_WHAT YOU NEED TO DO:_ Every single entry needs to appear again exactly as given.

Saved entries
=== Section Start ===

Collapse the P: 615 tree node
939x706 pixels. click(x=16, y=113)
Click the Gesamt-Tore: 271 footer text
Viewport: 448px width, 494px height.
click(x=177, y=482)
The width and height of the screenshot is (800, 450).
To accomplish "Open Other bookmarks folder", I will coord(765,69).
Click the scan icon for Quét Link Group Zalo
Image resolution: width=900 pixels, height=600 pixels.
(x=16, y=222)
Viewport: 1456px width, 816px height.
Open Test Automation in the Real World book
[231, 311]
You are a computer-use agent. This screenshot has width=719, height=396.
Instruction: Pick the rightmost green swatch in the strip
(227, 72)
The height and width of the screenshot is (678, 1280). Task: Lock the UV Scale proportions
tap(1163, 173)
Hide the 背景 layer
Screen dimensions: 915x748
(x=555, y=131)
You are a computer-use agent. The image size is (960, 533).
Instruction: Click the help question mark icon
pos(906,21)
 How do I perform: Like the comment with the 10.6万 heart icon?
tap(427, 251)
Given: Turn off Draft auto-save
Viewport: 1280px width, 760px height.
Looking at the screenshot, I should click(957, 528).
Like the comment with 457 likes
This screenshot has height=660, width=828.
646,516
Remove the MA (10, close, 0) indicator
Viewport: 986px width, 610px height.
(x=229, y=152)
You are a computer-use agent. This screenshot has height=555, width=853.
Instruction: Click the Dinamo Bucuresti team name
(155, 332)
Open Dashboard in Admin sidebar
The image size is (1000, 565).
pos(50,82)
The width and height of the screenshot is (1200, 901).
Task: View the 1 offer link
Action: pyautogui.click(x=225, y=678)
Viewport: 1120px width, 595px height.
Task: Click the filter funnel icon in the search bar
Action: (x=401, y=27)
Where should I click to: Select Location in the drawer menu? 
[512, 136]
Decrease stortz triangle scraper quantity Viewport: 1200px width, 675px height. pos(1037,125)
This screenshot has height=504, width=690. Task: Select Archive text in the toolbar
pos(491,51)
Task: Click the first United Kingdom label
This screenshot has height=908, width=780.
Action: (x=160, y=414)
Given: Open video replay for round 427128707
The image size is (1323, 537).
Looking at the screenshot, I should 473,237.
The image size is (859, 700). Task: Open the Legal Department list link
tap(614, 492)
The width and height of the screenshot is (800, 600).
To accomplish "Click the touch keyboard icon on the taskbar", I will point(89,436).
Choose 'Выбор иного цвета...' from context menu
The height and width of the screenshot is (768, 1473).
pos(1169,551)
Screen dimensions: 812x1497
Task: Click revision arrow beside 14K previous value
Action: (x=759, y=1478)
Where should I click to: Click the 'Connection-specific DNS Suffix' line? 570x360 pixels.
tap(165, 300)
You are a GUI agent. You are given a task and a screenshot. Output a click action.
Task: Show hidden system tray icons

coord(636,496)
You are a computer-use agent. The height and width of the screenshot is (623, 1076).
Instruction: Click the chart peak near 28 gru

=== Section End ===

_RESULT FOR THIS TASK:_
Collapse the P: 615 tree node
939x706 pixels. click(x=16, y=113)
Click the Gesamt-Tore: 271 footer text
Viewport: 448px width, 494px height.
click(x=177, y=482)
The width and height of the screenshot is (800, 450).
To accomplish "Open Other bookmarks folder", I will coord(765,69).
Click the scan icon for Quét Link Group Zalo
Image resolution: width=900 pixels, height=600 pixels.
(x=16, y=222)
Viewport: 1456px width, 816px height.
Open Test Automation in the Real World book
[231, 311]
You are a computer-use agent. This screenshot has width=719, height=396.
Instruction: Pick the rightmost green swatch in the strip
(227, 72)
The height and width of the screenshot is (678, 1280). Task: Lock the UV Scale proportions
tap(1163, 173)
Hide the 背景 layer
Screen dimensions: 915x748
(x=555, y=131)
You are a computer-use agent. The image size is (960, 533).
Instruction: Click the help question mark icon
pos(906,21)
 How do I perform: Like the comment with the 10.6万 heart icon?
tap(427, 251)
Given: Turn off Draft auto-save
Viewport: 1280px width, 760px height.
Looking at the screenshot, I should click(957, 528).
Like the comment with 457 likes
This screenshot has height=660, width=828.
646,516
Remove the MA (10, close, 0) indicator
Viewport: 986px width, 610px height.
(x=229, y=152)
You are a computer-use agent. This screenshot has height=555, width=853.
Instruction: Click the Dinamo Bucuresti team name
(155, 332)
Open Dashboard in Admin sidebar
The image size is (1000, 565).
pos(50,82)
The width and height of the screenshot is (1200, 901).
Task: View the 1 offer link
Action: pyautogui.click(x=225, y=678)
Viewport: 1120px width, 595px height.
Task: Click the filter funnel icon in the search bar
Action: (x=401, y=27)
Where should I click to: Select Location in the drawer menu? 
[512, 136]
Decrease stortz triangle scraper quantity Viewport: 1200px width, 675px height. pos(1037,125)
This screenshot has height=504, width=690. Task: Select Archive text in the toolbar
pos(491,51)
Task: Click the first United Kingdom label
This screenshot has height=908, width=780.
Action: (x=160, y=414)
Given: Open video replay for round 427128707
The image size is (1323, 537).
Looking at the screenshot, I should 473,237.
The image size is (859, 700). Task: Open the Legal Department list link
tap(614, 492)
The width and height of the screenshot is (800, 600).
To accomplish "Click the touch keyboard icon on the taskbar", I will point(89,436).
Choose 'Выбор иного цвета...' from context menu
The height and width of the screenshot is (768, 1473).
pos(1169,551)
Screen dimensions: 812x1497
Task: Click revision arrow beside 14K previous value
Action: (x=759, y=1478)
Where should I click to: Click the 'Connection-specific DNS Suffix' line? 570x360 pixels.
tap(165, 300)
You are a GUI agent. You are given a task and a screenshot. Output a click action.
Task: Show hidden system tray icons

coord(636,496)
You are a computer-use agent. The height and width of the screenshot is (623, 1076).
Instruction: Click the chart peak near 28 gru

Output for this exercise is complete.